◆ Goal of the exercise ◆
The response must consist of the lines from the one holding "This screenshot has width=821, height=508." through the final line of the entries, given again exactly and without any pictures.

(Collected data)
··········
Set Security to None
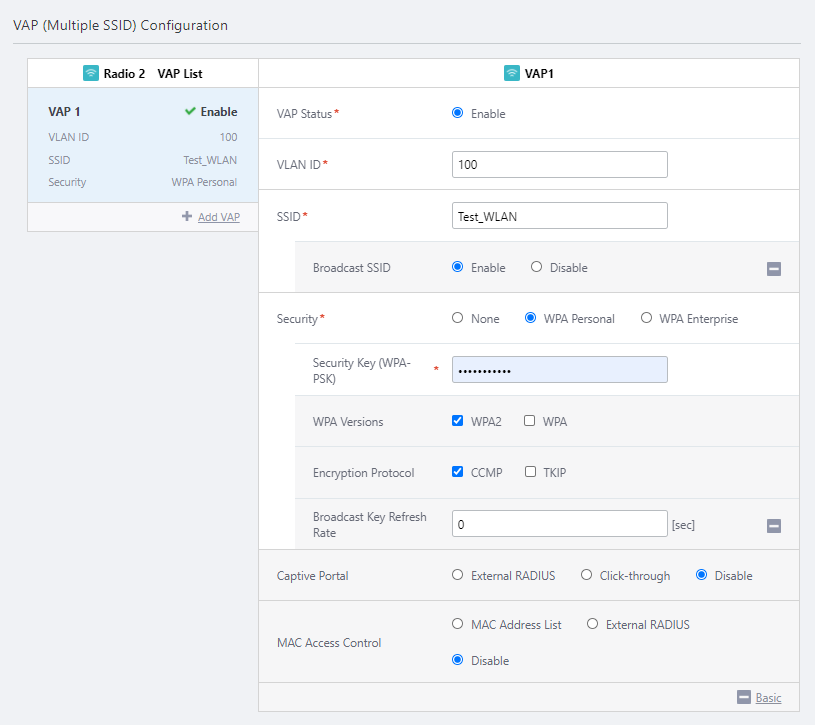Viewport: 815px width, 725px height. 458,318
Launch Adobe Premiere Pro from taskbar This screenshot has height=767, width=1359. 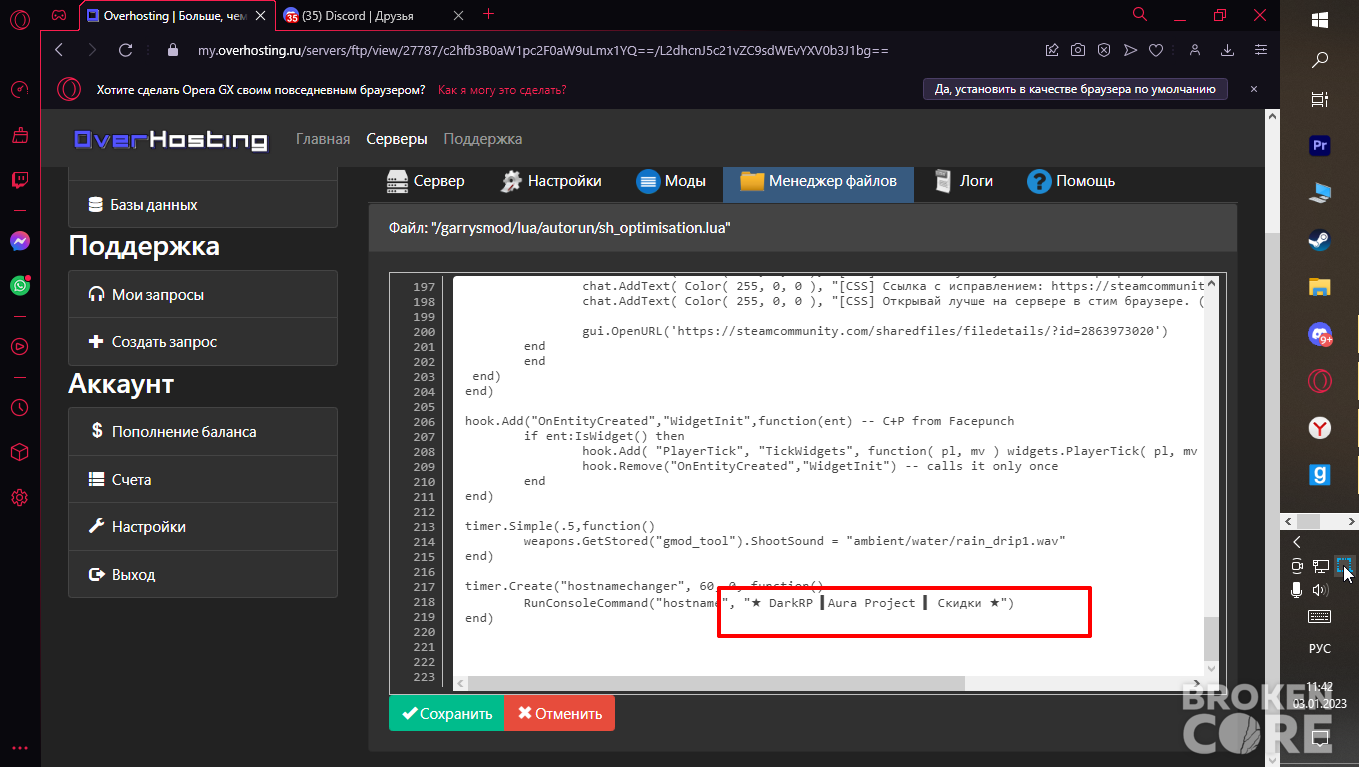1320,146
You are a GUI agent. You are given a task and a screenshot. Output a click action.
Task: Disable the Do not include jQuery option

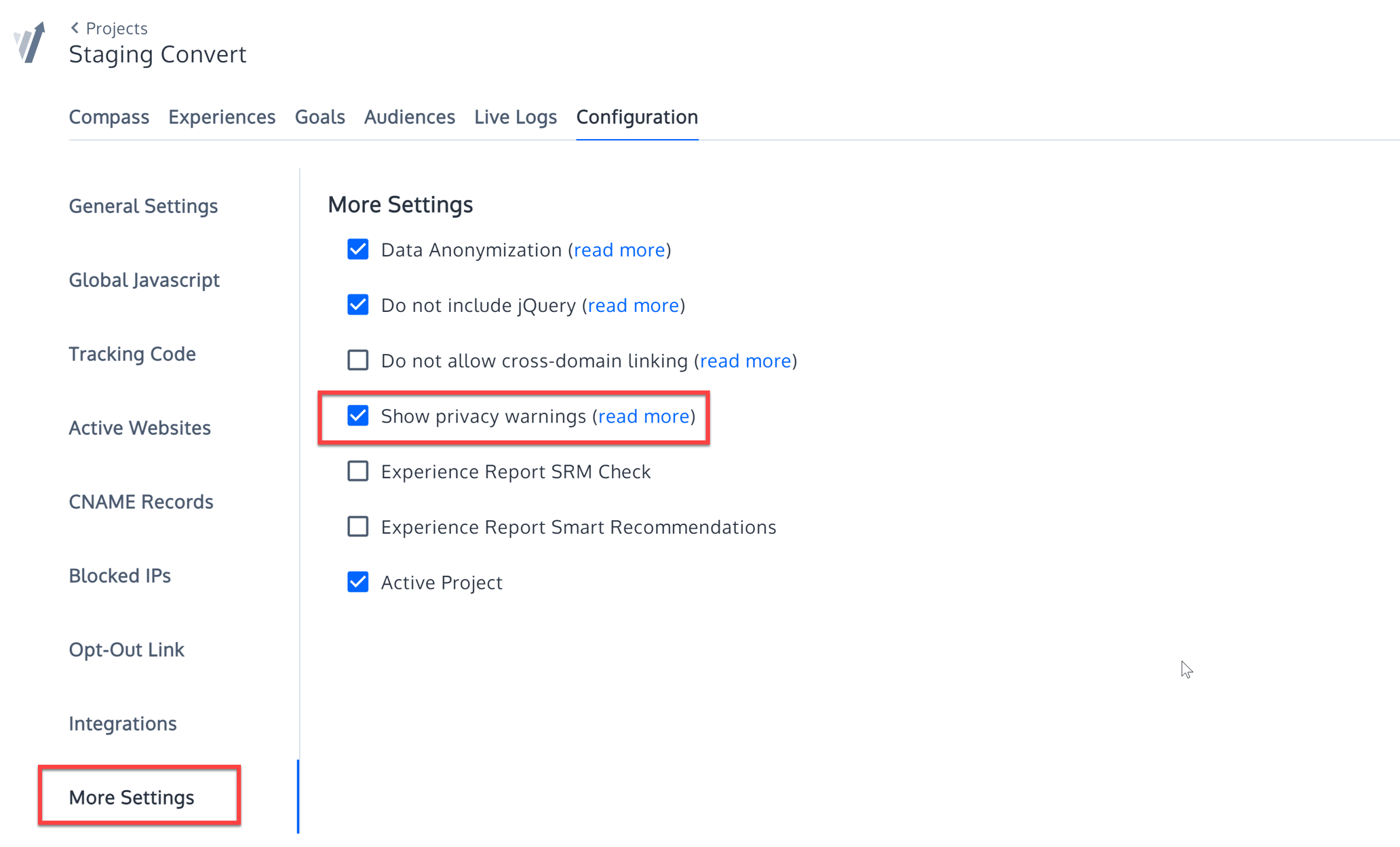click(357, 304)
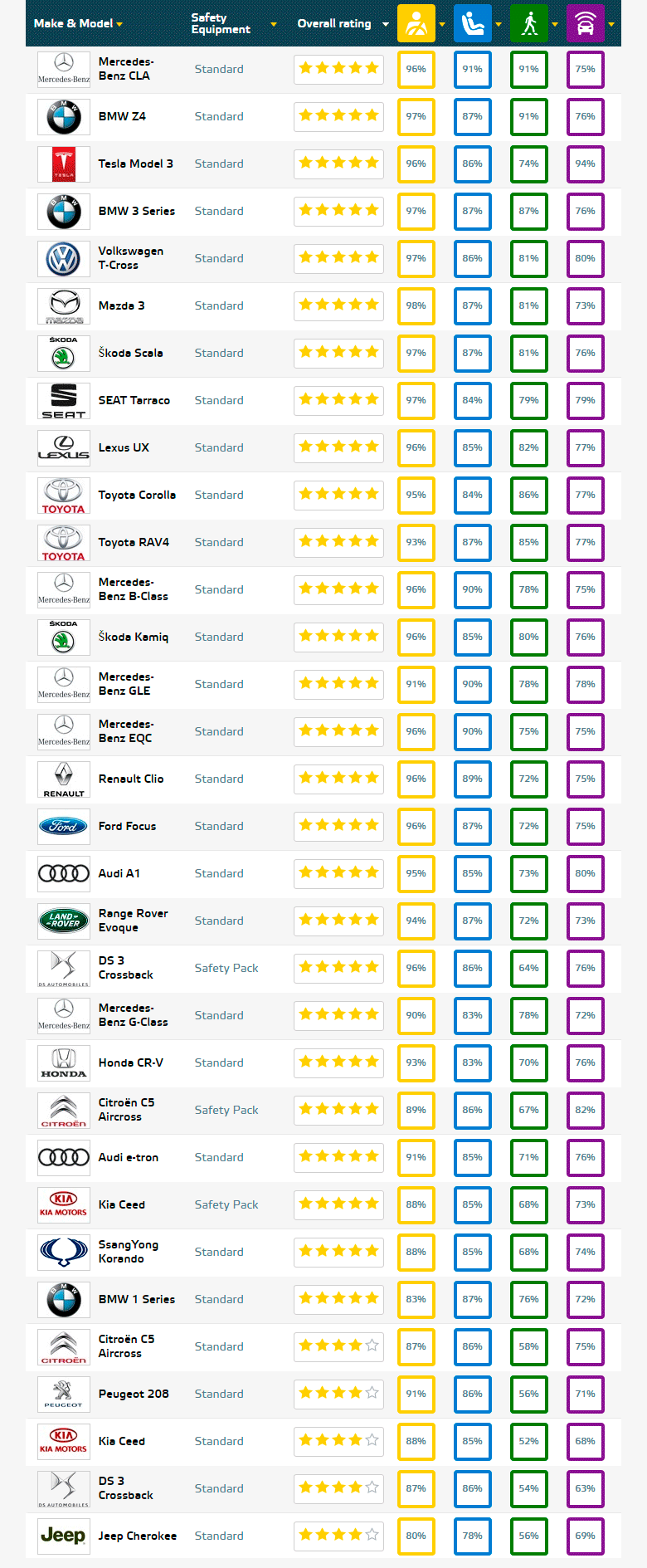Open the Tesla Model 3 result link
Viewport: 647px width, 1568px height.
(x=136, y=164)
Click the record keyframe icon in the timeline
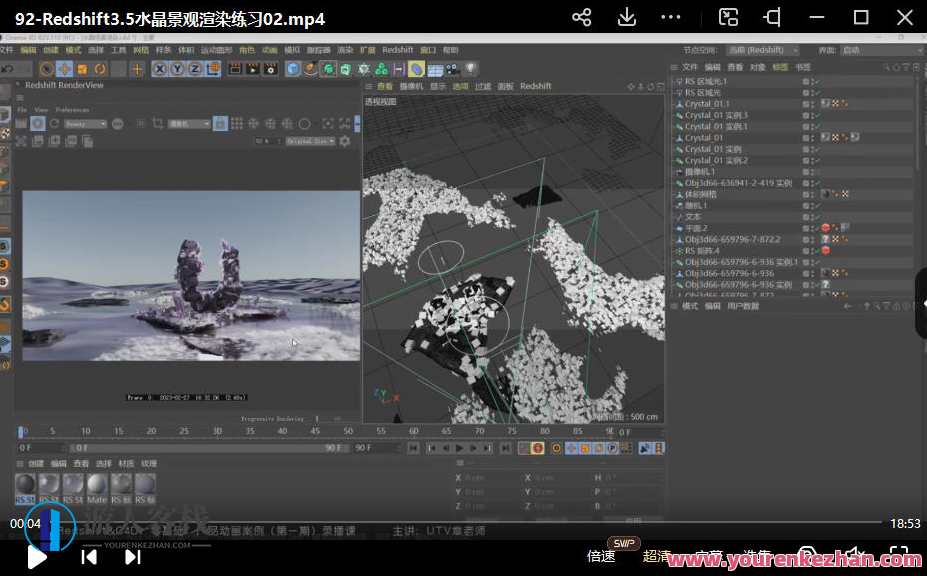The width and height of the screenshot is (927, 576). pos(538,448)

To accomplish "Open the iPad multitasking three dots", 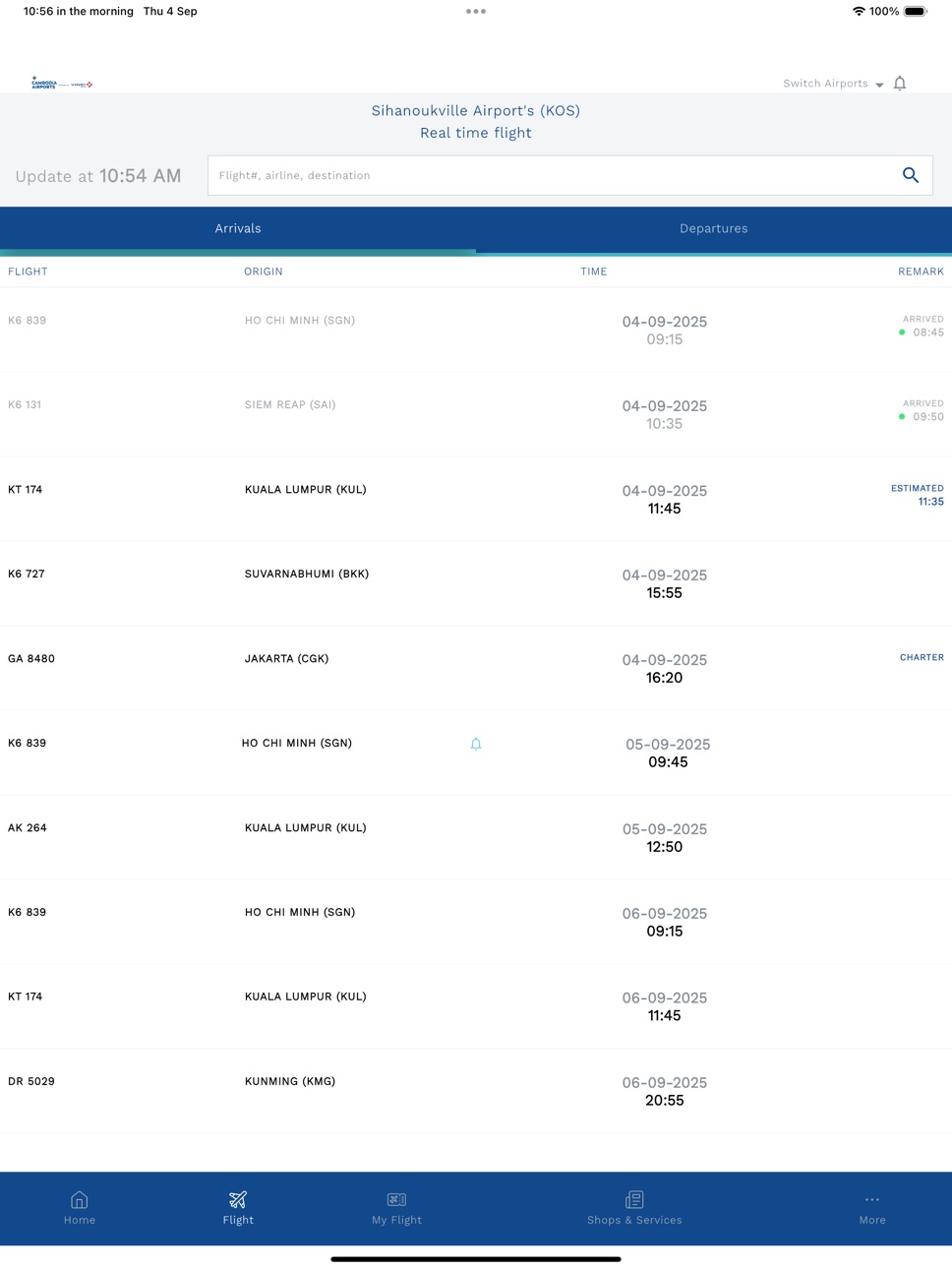I will click(476, 12).
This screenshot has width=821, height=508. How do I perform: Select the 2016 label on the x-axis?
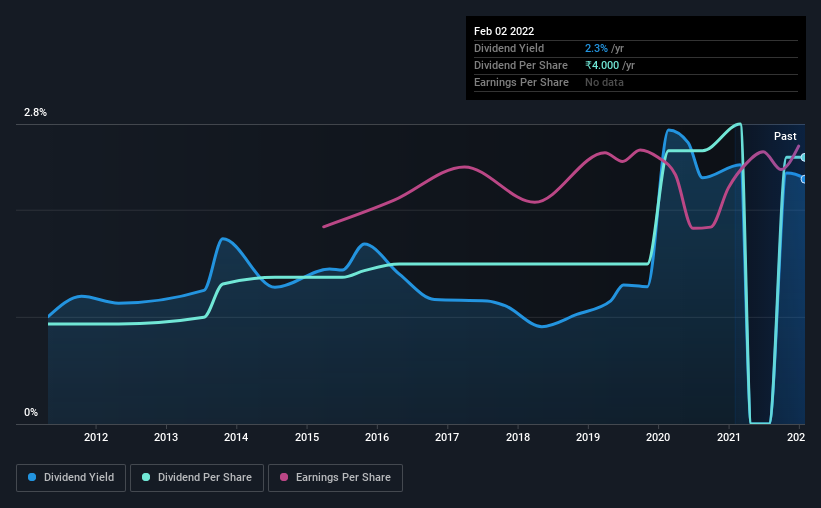click(x=377, y=437)
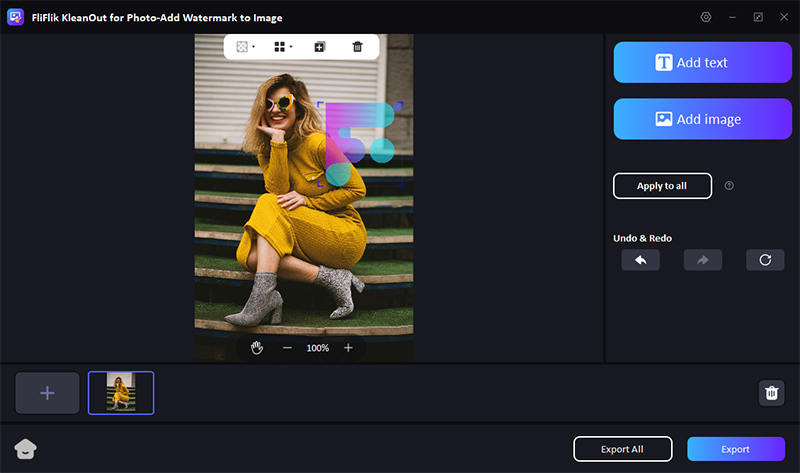Delete watermark using the floating toolbar trash icon

click(x=357, y=47)
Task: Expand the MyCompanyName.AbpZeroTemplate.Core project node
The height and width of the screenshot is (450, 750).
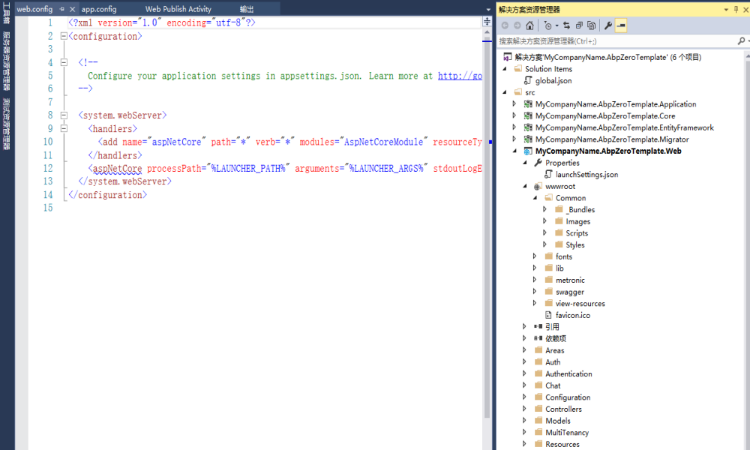Action: pos(514,116)
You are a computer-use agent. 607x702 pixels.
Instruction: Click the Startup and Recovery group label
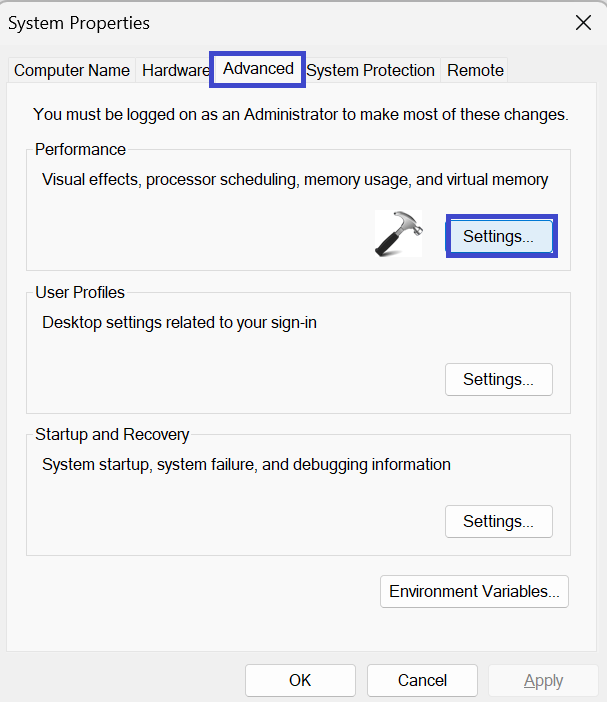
··········
◆ Result of this task ◆
This screenshot has width=821, height=508. How do I perform: Select the 2016 label on the x-axis?
click(x=377, y=437)
Delete watermark using the floating toolbar trash icon

click(x=357, y=47)
Task: Expand the MyCompanyName.AbpZeroTemplate.Core project node
The height and width of the screenshot is (450, 750).
Action: pos(514,116)
You are a computer-use agent. 607x702 pixels.
Instruction: Click the Startup and Recovery group label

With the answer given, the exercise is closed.